### EXERCISE DIRECTIONS
Please render everything in the rows below, from the line containing "Screen dimensions: 336x251" down to and including the line containing "will pyautogui.click(x=687, y=37).", as a Markdown table with the columns Row and Content. Give each line its own number, and leave out blank lines.

* * * *

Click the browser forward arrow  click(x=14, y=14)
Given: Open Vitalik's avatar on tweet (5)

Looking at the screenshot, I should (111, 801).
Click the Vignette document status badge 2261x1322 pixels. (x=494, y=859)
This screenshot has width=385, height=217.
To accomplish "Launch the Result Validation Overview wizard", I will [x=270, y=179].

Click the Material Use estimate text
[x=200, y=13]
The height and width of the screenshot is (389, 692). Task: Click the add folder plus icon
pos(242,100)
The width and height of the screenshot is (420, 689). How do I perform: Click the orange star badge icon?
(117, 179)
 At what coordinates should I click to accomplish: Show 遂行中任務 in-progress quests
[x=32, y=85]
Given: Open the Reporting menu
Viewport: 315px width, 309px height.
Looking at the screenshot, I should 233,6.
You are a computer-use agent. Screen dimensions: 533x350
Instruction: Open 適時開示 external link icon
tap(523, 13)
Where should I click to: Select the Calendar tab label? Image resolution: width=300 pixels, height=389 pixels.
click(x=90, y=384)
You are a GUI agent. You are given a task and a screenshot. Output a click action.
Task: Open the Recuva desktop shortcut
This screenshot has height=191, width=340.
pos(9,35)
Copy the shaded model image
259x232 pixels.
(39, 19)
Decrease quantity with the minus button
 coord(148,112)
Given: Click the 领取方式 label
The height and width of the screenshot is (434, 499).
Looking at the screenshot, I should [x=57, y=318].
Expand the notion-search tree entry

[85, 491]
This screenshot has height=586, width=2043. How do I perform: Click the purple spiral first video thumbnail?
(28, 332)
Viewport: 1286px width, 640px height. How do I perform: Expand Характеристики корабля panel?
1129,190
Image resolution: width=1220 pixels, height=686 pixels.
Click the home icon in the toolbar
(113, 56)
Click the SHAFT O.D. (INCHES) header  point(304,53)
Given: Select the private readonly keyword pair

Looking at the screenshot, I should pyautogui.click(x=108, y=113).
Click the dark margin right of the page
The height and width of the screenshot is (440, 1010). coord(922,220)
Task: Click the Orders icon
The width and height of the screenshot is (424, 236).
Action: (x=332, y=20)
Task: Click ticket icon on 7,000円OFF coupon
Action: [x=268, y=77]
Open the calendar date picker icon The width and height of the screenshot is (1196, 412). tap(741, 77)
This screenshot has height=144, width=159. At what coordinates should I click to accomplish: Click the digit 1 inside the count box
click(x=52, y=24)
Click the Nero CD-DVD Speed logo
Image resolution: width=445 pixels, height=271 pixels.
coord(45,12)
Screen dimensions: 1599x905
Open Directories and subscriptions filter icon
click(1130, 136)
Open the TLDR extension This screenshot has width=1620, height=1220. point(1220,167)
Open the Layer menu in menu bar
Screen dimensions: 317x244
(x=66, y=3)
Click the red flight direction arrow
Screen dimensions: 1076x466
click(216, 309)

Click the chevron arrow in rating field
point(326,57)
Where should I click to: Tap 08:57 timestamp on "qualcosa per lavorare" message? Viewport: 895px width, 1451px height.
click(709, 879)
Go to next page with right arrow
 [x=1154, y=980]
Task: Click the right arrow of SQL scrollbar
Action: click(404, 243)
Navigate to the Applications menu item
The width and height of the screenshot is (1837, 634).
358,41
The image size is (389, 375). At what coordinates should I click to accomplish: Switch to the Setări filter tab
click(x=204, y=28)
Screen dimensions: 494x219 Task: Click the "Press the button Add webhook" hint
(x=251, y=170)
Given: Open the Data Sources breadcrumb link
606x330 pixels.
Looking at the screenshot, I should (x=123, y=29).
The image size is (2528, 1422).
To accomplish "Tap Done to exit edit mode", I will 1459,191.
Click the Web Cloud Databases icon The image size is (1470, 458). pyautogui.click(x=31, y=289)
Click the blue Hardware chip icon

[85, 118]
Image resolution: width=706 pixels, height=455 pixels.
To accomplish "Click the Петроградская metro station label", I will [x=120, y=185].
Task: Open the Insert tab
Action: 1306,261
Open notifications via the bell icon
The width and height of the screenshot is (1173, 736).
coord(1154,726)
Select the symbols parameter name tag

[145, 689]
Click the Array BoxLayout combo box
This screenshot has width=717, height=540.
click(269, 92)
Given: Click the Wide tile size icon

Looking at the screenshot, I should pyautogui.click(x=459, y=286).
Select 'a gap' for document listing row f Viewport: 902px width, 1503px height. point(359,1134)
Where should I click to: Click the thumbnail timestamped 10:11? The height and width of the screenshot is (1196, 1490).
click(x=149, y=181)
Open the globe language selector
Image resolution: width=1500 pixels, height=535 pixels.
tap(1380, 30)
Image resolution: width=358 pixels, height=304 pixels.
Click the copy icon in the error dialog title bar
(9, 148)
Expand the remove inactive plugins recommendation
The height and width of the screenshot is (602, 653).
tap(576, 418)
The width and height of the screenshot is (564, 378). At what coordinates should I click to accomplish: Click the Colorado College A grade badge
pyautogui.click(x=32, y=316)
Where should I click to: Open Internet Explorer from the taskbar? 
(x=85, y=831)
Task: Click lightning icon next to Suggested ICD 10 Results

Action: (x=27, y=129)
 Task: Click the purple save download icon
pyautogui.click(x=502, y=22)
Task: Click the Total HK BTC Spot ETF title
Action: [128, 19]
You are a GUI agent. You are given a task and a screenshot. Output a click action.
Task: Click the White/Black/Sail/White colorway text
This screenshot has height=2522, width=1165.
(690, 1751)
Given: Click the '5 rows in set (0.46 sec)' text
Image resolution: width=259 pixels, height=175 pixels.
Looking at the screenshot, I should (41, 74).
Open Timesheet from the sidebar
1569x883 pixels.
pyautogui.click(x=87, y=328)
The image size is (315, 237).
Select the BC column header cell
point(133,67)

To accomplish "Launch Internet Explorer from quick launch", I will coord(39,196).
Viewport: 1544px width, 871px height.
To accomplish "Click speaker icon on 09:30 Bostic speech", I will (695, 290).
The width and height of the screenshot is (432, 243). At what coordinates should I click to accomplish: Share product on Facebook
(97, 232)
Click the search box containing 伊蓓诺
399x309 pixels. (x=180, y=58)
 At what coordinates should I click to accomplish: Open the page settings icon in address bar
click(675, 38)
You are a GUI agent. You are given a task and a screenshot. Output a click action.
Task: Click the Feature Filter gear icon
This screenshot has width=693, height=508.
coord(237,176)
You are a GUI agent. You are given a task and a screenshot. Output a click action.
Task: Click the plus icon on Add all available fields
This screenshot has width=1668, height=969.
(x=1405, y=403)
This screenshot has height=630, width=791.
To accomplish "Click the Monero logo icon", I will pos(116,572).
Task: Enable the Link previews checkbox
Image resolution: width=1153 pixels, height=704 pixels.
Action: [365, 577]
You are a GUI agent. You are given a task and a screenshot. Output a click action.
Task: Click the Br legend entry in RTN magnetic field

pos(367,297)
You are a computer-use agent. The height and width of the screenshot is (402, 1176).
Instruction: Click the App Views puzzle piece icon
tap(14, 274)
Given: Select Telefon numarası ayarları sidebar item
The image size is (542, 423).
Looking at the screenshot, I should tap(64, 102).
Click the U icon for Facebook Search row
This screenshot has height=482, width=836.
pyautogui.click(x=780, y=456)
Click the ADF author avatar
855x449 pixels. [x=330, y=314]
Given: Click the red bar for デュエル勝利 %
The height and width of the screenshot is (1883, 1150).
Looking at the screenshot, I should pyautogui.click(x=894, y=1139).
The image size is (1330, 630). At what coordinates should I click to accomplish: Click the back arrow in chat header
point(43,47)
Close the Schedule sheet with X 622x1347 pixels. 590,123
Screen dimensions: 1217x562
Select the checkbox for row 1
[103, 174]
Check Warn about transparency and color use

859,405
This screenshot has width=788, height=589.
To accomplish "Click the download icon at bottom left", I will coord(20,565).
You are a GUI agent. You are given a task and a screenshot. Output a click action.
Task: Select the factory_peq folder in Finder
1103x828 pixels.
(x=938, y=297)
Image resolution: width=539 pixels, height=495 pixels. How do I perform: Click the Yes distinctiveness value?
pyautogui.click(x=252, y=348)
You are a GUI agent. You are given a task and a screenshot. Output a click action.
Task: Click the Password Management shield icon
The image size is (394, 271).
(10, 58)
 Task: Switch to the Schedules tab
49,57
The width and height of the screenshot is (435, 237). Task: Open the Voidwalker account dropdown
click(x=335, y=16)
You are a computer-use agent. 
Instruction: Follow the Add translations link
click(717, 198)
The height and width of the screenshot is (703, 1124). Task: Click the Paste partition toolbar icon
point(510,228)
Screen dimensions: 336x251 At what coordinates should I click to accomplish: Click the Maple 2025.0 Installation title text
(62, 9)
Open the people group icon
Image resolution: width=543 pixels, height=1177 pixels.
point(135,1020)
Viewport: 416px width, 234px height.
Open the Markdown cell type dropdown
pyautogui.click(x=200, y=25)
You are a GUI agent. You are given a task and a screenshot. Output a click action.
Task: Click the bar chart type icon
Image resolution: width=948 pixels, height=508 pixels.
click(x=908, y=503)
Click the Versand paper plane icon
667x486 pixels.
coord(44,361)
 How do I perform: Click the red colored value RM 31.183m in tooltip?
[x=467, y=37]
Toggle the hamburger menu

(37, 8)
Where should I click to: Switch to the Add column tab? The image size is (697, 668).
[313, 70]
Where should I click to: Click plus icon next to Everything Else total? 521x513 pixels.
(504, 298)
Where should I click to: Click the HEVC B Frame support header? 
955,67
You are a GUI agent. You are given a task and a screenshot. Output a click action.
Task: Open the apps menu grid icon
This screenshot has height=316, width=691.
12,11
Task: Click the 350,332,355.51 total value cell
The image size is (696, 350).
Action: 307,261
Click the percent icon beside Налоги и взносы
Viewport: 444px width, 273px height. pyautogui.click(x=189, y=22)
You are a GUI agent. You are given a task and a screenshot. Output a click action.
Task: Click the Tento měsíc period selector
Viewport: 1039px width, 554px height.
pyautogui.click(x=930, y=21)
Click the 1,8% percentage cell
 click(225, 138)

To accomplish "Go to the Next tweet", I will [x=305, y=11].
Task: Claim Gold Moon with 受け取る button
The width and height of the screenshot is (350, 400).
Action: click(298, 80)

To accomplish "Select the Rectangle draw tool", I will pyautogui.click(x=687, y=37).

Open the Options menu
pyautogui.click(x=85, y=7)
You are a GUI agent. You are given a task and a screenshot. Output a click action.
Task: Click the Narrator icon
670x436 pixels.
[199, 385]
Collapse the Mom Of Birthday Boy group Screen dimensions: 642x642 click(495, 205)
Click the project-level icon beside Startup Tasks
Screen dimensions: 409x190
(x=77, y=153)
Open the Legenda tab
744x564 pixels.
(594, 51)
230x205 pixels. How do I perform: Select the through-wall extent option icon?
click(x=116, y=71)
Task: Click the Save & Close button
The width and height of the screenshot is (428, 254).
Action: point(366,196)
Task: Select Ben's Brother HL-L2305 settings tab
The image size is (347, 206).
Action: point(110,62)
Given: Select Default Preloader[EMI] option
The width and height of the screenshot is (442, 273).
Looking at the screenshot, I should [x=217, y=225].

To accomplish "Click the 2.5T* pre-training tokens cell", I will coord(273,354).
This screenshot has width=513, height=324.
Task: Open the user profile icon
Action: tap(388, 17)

* * * *

### RESPONSE BELOW
| Row | Content |
|---|---|
| 1 | Screen dimensions: 336x251 At what coordinates should I click to accomplish: Click the Maple 2025.0 Installation title text |
| 2 | (62, 9) |
| 3 | Open the people group icon |
| 4 | Image resolution: width=543 pixels, height=1177 pixels. |
| 5 | point(135,1020) |
| 6 | Viewport: 416px width, 234px height. |
| 7 | Open the Markdown cell type dropdown |
| 8 | pyautogui.click(x=200, y=25) |
| 9 | You are a GUI agent. You are given a task and a screenshot. Output a click action. |
| 10 | Task: Click the bar chart type icon |
| 11 | Image resolution: width=948 pixels, height=508 pixels. |
| 12 | click(x=908, y=503) |
| 13 | Click the Versand paper plane icon |
| 14 | 667x486 pixels. |
| 15 | coord(44,361) |
| 16 |  How do I perform: Click the red colored value RM 31.183m in tooltip? |
| 17 | [x=467, y=37] |
| 18 | Toggle the hamburger menu |
| 19 | (37, 8) |
| 20 | Where should I click to: Switch to the Add column tab? The image size is (697, 668). |
| 21 | [313, 70] |
| 22 | Where should I click to: Click plus icon next to Everything Else total? 521x513 pixels. |
| 23 | (504, 298) |
| 24 | Where should I click to: Click the HEVC B Frame support header?  |
| 25 | 955,67 |
| 26 | You are a GUI agent. You are given a task and a screenshot. Output a click action. |
| 27 | Task: Open the apps menu grid icon |
| 28 | This screenshot has height=316, width=691. |
| 29 | 12,11 |
| 30 | Task: Click the 350,332,355.51 total value cell |
| 31 | The image size is (696, 350). |
| 32 | Action: 307,261 |
| 33 | Click the percent icon beside Налоги и взносы |
| 34 | Viewport: 444px width, 273px height. pyautogui.click(x=189, y=22) |
| 35 | You are a GUI agent. You are given a task and a screenshot. Output a click action. |
| 36 | Task: Click the Tento měsíc period selector |
| 37 | Viewport: 1039px width, 554px height. |
| 38 | pyautogui.click(x=930, y=21) |
| 39 | Click the 1,8% percentage cell |
| 40 |  click(225, 138) |
| 41 | To accomplish "Go to the Next tweet", I will [x=305, y=11]. |
| 42 | Task: Claim Gold Moon with 受け取る button |
| 43 | The width and height of the screenshot is (350, 400). |
| 44 | Action: click(298, 80) |
| 45 | To accomplish "Select the Rectangle draw tool", I will pyautogui.click(x=687, y=37). |